[[ EXERCISE MATERIALS, beginning ]]

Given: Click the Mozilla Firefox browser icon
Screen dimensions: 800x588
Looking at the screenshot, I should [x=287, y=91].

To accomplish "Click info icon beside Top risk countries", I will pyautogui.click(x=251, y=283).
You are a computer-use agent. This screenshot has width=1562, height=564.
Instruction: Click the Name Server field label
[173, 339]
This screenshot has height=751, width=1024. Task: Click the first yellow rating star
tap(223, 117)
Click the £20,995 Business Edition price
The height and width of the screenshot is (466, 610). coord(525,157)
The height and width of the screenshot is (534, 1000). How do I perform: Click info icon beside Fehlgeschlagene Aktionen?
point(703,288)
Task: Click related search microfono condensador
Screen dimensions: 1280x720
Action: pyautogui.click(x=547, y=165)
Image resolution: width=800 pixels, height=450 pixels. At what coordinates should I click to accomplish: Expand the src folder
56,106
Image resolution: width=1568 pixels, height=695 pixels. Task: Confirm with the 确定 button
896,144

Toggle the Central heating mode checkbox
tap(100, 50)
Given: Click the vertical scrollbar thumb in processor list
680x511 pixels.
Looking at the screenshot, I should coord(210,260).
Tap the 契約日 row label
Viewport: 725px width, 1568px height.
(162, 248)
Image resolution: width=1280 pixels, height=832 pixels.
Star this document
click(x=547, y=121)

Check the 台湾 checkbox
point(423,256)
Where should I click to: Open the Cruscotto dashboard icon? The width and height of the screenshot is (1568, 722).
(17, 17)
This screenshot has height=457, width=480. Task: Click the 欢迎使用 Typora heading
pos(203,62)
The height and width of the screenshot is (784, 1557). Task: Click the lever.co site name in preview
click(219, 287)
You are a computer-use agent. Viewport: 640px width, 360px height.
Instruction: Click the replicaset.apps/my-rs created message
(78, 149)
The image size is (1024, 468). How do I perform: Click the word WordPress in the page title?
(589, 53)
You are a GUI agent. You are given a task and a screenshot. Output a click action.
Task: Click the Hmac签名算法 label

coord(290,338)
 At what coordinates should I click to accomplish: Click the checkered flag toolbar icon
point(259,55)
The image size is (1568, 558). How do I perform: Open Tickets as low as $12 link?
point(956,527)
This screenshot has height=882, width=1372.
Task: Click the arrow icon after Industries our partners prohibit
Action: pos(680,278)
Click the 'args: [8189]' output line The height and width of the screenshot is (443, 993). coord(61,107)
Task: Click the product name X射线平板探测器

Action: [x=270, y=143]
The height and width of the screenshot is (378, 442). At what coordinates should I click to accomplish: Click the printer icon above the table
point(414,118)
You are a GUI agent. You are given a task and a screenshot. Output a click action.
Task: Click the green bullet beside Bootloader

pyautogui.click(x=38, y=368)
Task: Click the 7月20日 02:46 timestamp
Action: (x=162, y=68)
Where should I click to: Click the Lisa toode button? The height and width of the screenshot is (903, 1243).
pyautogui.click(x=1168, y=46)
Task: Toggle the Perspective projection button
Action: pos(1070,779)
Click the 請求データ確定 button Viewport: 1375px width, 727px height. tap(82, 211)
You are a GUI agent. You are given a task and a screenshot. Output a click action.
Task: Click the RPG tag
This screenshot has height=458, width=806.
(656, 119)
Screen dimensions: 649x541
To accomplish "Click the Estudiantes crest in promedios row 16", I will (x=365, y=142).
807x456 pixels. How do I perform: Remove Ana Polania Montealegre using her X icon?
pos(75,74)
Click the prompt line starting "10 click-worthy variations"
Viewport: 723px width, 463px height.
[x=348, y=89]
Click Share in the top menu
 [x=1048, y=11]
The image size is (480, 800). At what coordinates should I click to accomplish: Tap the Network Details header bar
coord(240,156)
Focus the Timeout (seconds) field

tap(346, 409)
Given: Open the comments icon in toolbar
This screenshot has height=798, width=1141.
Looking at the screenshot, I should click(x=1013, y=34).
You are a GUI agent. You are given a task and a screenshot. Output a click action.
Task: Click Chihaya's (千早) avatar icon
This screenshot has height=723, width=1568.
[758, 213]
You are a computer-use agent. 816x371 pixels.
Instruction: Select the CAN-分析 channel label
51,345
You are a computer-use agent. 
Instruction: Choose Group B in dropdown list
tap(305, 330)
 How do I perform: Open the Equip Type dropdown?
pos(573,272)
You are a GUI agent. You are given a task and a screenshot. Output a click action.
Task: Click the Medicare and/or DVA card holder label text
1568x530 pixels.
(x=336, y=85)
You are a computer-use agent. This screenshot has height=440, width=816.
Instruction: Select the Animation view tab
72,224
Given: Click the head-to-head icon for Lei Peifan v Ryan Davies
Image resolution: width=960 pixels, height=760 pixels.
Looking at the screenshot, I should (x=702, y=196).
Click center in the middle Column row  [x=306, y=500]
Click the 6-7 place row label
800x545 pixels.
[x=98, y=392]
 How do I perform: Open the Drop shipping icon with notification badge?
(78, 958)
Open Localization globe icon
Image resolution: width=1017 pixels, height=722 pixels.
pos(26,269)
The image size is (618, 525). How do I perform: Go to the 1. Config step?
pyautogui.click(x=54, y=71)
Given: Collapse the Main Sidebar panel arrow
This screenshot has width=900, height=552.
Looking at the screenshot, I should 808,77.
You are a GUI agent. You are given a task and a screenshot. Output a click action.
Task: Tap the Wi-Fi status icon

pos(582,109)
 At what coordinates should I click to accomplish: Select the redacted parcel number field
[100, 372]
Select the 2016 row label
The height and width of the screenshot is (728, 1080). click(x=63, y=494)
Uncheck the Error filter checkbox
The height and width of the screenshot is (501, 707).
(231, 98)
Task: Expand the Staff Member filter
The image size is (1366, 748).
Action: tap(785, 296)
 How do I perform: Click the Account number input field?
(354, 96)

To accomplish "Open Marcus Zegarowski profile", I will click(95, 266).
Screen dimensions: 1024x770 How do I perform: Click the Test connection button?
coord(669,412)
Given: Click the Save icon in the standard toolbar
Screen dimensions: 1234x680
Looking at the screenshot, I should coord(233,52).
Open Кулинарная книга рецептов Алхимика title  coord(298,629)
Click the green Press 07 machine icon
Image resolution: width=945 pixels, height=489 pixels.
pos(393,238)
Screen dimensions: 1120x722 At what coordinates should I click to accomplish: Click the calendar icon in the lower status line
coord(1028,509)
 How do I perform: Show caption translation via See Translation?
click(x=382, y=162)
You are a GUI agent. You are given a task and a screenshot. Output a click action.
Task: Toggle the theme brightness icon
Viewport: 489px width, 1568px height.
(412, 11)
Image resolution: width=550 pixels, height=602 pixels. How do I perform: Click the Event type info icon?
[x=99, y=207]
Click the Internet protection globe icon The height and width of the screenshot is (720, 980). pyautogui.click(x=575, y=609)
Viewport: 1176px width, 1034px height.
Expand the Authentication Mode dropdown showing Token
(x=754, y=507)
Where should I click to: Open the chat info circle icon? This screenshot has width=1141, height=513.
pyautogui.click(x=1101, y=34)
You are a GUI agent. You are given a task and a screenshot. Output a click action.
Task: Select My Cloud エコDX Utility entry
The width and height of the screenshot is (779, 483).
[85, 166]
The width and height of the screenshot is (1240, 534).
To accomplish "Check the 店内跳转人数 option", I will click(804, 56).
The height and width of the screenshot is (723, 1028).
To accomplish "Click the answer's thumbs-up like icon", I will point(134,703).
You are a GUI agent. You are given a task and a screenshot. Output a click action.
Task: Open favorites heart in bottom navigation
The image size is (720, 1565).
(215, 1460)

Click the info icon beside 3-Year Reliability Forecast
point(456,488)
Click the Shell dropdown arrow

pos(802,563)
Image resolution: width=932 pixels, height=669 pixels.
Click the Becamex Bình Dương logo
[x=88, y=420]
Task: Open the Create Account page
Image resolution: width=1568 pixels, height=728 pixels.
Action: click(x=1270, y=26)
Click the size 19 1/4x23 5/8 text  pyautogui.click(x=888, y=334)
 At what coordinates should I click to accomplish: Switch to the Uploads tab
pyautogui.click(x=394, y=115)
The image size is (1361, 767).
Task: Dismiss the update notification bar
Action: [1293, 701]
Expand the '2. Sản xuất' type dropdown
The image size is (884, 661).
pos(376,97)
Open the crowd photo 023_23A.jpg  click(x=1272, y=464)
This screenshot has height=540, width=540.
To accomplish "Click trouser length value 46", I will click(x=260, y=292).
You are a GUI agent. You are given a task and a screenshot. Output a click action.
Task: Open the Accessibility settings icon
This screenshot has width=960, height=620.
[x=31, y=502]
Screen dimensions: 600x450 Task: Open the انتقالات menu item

[[ EXERCISE MATERIALS, end ]]

* _YOUR OBJECTIVE_
Check each line of the material above for "will", count those that have it, and answer with the number alone.

* _RESULT_
6